Water is sacred. For our health. Our spirit. Our community. And for justice.

We are not only spiritually tied to water, but we need water to survive. In fact, water is a fundamental component of all life. The Clean Water Act, which recently celebrated its 50th anniversary, helps ensure clean and healthy water for the place we now call Maine and other states.

Maine is blessed with an abundance of water. From Moosehead Lake to Sebago Lake to the Penobscot River, our streams, lakes, rivers and other waters are where we go to fish, swim, canoe, and get away to spend time with family and friends. Maine lakes provide clean drinking water to nearly two-thirds of our state. 

But we are facing numerous threats to our clean water — from court decisions to PFAS contamination and pollution. Last month, the U.S. Supreme Court heard arguments that could limit which waters are protected under the Clean Water Act, leaving many of Maine waters vulnerable to pollution. And, recent analysis found that more than 80 percent of U.S. waters contain “forever chemicals,” — pollution that persists indefinitely and causes a wide range of adverse health effects.

The streams and wetlands protected by the Clean Water Act also provide critical habitats, help reduce flooding and recharge vital groundwater resources.
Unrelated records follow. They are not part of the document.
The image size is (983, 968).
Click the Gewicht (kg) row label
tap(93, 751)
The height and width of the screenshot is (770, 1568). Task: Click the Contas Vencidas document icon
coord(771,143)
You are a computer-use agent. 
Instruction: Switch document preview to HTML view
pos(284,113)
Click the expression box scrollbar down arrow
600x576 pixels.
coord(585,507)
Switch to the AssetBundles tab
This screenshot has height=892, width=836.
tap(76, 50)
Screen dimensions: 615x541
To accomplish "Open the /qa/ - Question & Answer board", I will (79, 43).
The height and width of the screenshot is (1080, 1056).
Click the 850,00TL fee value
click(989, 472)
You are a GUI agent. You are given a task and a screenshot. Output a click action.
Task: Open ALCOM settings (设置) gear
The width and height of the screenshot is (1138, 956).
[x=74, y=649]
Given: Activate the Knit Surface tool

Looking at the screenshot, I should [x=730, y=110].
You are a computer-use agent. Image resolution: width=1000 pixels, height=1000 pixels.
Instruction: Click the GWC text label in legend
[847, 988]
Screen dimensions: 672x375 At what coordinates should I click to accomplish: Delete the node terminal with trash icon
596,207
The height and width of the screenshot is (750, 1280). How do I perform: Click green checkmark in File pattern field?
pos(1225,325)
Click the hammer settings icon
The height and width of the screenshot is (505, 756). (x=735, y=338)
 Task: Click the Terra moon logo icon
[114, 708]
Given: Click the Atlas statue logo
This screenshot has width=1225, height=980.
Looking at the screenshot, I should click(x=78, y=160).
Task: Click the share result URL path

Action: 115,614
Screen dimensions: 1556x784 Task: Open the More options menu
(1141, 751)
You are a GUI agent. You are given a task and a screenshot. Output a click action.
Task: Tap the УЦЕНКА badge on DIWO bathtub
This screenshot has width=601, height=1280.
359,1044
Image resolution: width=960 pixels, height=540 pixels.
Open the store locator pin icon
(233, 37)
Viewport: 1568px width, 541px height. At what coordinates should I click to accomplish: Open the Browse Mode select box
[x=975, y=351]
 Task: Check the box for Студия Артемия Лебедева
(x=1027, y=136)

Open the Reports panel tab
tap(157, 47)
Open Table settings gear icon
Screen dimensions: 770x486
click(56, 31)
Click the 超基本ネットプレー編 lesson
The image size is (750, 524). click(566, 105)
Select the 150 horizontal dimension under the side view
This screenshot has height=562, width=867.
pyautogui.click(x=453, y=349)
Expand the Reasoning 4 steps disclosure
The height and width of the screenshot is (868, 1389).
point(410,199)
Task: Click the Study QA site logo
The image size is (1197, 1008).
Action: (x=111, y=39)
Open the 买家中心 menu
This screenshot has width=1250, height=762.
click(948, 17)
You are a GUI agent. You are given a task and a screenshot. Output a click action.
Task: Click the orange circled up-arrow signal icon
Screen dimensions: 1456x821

All these benefits would be put at risk if the U.S. Supreme Court limits the scope of the Clean Water Rule. 

Tragically, frontline, and indigenous communities often pay a higher price when it comes to water pollution, and they can benefit from strong clean water protections. The Passamaquoddy Tribe at Sipayik and the Penobscot Indian Nation have been advocating in the Legislature and courts for clean water for years and only recently were able to press policymakers and businesses to take some steps towards cleaning up the waterways that are both a source of food and identity. As we celebrate the anniversary of the Clean Water Act, it’s important to address the environmental justice implications of the Clean Water Act for Maine. Indigenous communities and communities of color have the most at stake if we weaken clean water protections. 

Faith communities, including the Maine Council of Churches, have long worked with others to protect the environment, including protecting the waters in Maine. As people of faith, we have a clear moral call to ensure clean water in our state and beyond. The Clean Water Act has been invaluable over the decades in protecting people in Maine and preserving the natural beauty of our waterways. 

The U.S. Supreme Court must uphold the Clean Water Act’s longstanding safeguards for the health of families, communities and our natural environment. The Clean Water Act affects communities in Maine and across the country spiritually and practically. 

Burt is a Quaker Environmental Justice Advocate and the creator of Down to Earth Storytelling. She is a member of the Maine Council of Churches.